Publié le jeudi 23 novembre 2017 à 17h24min par Natacha Zimmermann

« La création d’emplois dans les années à venir viendra des start-ups »

Le groupe BPCE est l’un des soutiens historiques de Futurapolis. Pierre Carli, président du directoire de la Caisse d’épargne Midi-Pyrénées, explique l’engagement de sa banque auprès des start-ups et de Futurapolis.

Pierre Carli, pourquoi la Caisse d’épargne Midi-Pyrénées soutient-elle encore cette année le festival Futurapolis ?
Nous soutenons ce festival à double titre. Comme beaucoup d’entreprises, nous avons un programme de transformation très important, à la fois pour les clients et pour nos collaborateurs. Et nous y consacrons de grosses sommes, pour montrer notre action dans ce domaine, notre présence.
Nous nous intéressons aussi beaucoup aux start-ups. Sur notre stand, à Futurapolis, nous présenterons d’ailleurs notre dispositif bancaire Néo business, adapté à leur fonctionnement. Parce qu’on ne peut pas appliquer aux start-ups les mêmes méthodes d’analyse que pour les autres entreprises.

Justement, quelle vision a la Caisse d’épargne sur l’innovation ?
Nous soutenons beaucoup les start-ups. Nous n’avons pas notre propre pépinière, mais nous participons à plusieurs d’entre elles dans la région Midi-Pyrénées. Nous sommes au capital dans plusieurs d’entre elles, nous nous associons à la région… Et nous tentons aussi de développer l’offre client-fournisseur avec elles. A Toulouse, par exemple, nous travaillons avec iTrust, et nous avons mis en place des bornes de recharge électrique.

Je pense que la création d’emplois dans les années à venir viendra des start-ups, il faut donc être présent. L’innovation est indispensable au niveau du développement économique. La région Occitanie est d’ailleurs la première en terme de recherche et développement, et Toulouse est la 2e ville créatrice de start-ups en France !
Notre application est l’une des plus téléchargées, et beaucoup des éléments que nous proposons ont d’ailleurs été développés par des start-ups. On a souvent opposé ces dernières aux grands groupes, mais en réalité, souvent, elles ont les produits mais pas les clients, quand nous avons besoin de ces produits, et avons les clients.
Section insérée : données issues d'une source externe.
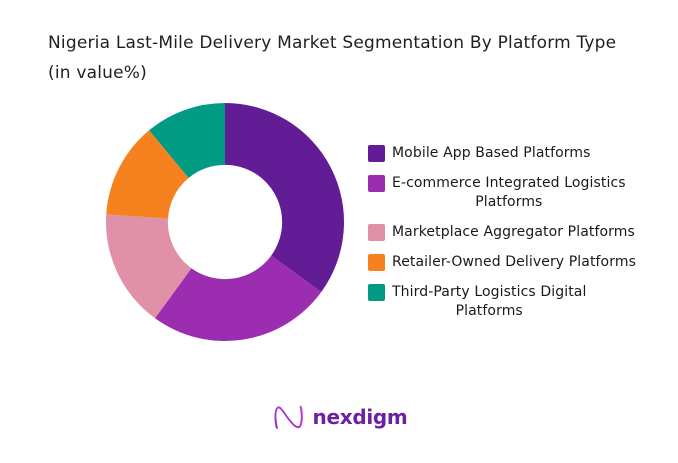 Image resolution: width=678 pixels, height=463 pixels. What do you see at coordinates (288, 417) in the screenshot?
I see `nexdigm-n-icon` at bounding box center [288, 417].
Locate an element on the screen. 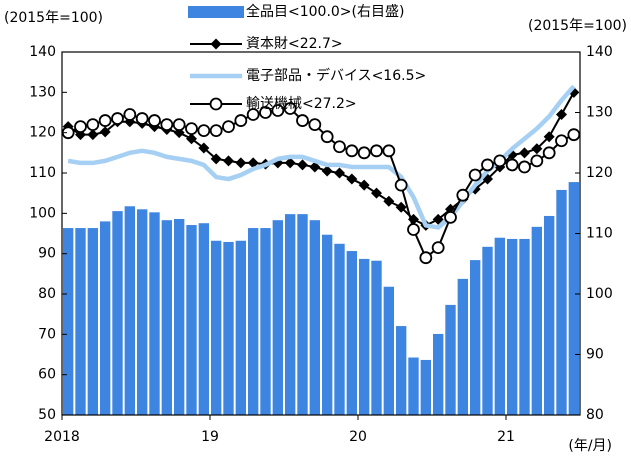 Image resolution: width=631 pixels, height=459 pixels. y-tick-label: 90 is located at coordinates (47, 254).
Quelles sont les innovations prévues par la Caisse d’épargne pour l’année à venir ?
Nous allons de plus en plus vers la numérisation. Côté client, nous avons créer des offres pour souscrire, pour ouvrir un compte directement en ligne, demander des crédits. On se préoccupe de plus en plus du « self care », et nous voulons donner au client la possibilité de faire ses opérations directement en ligne, et d’y trouver des informations et documents concernant la vie courante.

Peu de personnes en ont conscience, mais on peut faire de plus en plus de choses en ligne : on peut transférer l’attestation de scolarité de ses enfants, ou modifier le plafond de sa carte bancaire lorsque l’on part en vacances. Il y a aussi la signature électronique, les courriers et relevés de compte qui sont compris dans l’offre e-documents. On peut également prendre rendez-vous avec un conseiller en ligne… La dernière innovation sur laquelle nous nous concentrons concerne la cybersécurité, notamment pour protéger au mieux l’identification.

La 6e édition de Futurapolis se tiendra à Toulouse les vendredi 24 et samedi 25 novembre 2017.